Please pick out and copy every line in the records below that contains the string "Describe". Case counts.

☆ ☆ ☆ ☆

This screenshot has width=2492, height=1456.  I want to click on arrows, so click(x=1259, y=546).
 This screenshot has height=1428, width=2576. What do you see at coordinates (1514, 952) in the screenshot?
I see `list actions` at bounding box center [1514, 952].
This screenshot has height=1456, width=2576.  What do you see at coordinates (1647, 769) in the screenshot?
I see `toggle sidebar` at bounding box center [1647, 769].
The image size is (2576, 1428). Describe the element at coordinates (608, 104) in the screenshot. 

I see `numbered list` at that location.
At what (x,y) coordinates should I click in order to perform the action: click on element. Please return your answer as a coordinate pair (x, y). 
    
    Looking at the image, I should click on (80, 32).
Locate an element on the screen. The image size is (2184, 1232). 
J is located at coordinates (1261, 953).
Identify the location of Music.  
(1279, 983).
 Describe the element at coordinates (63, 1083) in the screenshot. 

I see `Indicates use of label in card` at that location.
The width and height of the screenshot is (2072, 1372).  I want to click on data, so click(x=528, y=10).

☆ ☆ ☆ ☆

Result of this task —
The image size is (2576, 1428). Describe the element at coordinates (608, 104) in the screenshot. 
 Describe the element at coordinates (63, 1083) in the screenshot. 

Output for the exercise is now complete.